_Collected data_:

= = =

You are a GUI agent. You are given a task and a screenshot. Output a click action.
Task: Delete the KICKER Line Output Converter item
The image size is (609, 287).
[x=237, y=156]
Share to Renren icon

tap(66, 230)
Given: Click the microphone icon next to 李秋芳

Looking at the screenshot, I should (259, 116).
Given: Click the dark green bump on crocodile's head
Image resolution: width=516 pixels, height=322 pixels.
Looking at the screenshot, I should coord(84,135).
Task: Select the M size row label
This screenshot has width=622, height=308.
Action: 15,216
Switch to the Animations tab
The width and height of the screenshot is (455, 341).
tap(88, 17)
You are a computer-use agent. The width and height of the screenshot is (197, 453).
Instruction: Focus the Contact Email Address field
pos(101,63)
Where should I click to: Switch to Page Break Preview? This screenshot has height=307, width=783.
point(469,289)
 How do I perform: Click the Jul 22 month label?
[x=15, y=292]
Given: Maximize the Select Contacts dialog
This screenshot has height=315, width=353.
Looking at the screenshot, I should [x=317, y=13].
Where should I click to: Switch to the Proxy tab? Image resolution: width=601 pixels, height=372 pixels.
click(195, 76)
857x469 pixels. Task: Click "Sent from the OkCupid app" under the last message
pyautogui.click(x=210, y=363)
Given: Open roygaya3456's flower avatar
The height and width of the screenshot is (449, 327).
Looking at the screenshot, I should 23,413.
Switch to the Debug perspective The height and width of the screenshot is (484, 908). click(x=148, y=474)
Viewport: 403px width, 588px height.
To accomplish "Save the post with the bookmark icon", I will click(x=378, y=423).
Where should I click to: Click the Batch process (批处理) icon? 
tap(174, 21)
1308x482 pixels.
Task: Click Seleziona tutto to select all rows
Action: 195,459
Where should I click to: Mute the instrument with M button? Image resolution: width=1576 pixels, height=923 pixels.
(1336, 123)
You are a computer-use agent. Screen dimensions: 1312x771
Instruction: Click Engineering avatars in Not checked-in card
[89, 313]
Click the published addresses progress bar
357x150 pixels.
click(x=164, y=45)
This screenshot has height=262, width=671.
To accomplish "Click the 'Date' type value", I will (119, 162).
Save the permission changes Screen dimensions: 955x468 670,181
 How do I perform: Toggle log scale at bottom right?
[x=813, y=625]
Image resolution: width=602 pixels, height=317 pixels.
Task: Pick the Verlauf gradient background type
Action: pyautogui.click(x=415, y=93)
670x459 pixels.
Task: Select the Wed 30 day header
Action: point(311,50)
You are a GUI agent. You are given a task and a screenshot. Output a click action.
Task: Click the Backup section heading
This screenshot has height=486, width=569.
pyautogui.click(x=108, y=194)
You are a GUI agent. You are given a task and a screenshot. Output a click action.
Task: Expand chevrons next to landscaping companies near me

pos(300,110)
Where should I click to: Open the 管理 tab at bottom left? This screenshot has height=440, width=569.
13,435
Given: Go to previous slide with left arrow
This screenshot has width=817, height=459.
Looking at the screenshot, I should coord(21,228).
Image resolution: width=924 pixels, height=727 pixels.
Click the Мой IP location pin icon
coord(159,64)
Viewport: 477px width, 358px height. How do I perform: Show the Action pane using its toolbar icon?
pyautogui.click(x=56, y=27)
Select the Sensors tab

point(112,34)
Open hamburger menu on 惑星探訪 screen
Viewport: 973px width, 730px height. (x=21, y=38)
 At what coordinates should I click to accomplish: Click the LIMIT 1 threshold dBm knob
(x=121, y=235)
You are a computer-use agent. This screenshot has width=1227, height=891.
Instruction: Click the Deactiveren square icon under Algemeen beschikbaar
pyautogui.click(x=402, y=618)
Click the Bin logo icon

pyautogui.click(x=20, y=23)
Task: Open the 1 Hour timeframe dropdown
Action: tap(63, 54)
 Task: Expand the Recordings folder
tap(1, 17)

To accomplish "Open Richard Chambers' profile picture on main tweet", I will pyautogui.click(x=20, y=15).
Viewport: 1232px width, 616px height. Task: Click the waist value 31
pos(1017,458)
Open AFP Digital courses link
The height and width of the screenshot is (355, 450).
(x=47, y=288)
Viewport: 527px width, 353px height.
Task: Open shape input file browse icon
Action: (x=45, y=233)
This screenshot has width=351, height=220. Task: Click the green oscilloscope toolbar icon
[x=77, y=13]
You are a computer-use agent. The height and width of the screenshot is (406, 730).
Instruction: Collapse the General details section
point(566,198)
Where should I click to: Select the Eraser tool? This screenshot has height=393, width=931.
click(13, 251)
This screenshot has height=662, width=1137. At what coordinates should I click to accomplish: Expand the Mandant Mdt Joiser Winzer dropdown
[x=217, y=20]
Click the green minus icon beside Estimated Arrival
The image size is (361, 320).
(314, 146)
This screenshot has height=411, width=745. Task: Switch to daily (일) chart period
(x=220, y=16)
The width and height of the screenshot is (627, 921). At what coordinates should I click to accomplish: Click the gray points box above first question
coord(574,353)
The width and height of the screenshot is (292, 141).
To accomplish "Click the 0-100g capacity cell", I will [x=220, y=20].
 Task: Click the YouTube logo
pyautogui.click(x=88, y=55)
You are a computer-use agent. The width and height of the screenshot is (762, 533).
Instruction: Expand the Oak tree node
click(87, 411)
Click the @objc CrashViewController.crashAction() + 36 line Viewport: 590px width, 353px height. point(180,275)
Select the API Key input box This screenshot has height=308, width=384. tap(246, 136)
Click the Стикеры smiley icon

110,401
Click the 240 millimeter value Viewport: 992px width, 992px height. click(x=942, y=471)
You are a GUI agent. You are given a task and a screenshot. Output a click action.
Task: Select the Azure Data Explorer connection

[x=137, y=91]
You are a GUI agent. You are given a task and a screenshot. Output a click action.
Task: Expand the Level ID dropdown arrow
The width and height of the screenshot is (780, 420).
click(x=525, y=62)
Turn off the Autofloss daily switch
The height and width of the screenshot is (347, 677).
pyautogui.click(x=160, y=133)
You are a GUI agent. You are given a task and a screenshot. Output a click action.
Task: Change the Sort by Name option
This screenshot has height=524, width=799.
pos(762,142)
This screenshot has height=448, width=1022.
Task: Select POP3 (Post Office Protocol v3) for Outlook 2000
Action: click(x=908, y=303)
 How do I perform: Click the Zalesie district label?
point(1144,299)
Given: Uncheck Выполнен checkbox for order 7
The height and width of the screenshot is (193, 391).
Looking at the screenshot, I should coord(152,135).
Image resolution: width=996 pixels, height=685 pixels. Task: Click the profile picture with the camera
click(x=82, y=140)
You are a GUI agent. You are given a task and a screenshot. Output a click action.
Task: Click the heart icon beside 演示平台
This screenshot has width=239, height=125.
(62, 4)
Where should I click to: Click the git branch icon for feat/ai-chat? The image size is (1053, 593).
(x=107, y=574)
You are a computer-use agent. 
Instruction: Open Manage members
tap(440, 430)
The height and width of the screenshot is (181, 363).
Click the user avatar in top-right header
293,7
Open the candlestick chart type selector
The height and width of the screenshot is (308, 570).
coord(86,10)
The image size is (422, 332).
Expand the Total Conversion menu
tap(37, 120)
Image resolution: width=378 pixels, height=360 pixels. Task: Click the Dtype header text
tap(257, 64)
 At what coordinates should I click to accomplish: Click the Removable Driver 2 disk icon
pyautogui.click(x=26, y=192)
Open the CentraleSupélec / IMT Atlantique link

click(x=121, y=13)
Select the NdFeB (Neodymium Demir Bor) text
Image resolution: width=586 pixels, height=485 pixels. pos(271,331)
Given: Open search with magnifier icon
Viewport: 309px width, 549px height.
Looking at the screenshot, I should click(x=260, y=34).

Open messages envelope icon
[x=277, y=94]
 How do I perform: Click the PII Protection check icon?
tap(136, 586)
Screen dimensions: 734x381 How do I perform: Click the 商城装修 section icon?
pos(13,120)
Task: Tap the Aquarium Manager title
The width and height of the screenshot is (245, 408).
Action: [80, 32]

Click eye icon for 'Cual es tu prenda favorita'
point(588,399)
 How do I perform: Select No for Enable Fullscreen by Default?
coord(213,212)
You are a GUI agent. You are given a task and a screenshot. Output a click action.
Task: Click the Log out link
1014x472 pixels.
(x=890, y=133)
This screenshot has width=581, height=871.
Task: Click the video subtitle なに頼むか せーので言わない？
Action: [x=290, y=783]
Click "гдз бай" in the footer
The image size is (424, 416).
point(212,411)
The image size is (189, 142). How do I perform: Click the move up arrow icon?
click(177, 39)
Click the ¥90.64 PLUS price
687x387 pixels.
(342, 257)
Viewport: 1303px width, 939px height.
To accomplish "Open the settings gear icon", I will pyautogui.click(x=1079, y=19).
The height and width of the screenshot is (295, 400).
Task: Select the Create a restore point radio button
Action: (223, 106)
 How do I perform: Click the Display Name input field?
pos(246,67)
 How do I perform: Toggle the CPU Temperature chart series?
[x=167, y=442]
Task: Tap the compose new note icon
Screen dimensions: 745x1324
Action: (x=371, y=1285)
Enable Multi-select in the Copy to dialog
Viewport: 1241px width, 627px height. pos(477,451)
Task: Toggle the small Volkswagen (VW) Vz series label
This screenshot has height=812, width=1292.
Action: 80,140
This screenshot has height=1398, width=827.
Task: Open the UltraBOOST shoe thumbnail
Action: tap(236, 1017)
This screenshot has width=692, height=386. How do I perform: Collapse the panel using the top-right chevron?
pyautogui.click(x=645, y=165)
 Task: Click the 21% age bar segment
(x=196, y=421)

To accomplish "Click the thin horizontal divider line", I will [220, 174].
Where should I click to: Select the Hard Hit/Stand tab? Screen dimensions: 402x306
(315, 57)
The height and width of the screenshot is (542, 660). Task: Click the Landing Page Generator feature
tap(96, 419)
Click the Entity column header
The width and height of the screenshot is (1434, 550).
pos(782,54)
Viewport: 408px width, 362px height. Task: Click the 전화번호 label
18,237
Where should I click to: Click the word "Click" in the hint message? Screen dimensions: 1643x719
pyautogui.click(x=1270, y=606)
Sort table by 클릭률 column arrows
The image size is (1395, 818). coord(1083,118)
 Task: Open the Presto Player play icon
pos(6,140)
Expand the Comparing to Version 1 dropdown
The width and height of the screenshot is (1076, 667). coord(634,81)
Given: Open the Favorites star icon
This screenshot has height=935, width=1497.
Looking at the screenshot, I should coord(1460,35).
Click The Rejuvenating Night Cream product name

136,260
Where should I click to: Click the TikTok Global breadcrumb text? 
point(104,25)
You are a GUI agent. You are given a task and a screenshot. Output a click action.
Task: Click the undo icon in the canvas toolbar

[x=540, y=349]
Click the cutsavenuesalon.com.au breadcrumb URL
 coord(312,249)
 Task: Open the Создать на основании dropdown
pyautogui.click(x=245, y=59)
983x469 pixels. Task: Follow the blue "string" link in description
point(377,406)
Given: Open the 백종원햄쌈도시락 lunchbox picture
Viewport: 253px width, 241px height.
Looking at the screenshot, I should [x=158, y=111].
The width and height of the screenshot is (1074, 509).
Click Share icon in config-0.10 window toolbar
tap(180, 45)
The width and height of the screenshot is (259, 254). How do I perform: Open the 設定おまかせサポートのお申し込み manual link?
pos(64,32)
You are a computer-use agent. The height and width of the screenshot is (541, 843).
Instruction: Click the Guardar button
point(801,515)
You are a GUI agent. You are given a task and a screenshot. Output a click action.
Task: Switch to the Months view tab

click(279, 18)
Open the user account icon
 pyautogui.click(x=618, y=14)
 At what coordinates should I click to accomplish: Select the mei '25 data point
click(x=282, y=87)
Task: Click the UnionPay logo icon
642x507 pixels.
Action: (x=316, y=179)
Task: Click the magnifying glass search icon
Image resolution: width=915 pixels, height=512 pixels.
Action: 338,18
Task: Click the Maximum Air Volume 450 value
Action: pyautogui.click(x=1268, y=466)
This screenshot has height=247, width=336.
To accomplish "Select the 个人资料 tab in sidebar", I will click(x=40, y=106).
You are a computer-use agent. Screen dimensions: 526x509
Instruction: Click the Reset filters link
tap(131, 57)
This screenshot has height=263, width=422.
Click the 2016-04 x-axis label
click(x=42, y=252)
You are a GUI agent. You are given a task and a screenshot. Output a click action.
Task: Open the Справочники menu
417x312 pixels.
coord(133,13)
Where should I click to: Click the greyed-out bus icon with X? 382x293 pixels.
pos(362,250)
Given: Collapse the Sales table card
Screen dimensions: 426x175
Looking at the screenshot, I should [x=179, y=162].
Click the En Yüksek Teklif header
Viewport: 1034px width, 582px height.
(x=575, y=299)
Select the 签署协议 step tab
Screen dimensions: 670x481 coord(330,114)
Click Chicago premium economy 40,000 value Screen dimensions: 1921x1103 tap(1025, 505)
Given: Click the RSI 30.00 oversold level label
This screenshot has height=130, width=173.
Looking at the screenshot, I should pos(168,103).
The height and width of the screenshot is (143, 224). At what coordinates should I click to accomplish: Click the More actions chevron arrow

= = =

_ASSIGNED TASK_:
Each line in the entries above that includes the string "search" adds to the count; state that count only.

_THE COMPLETED TASK_:
2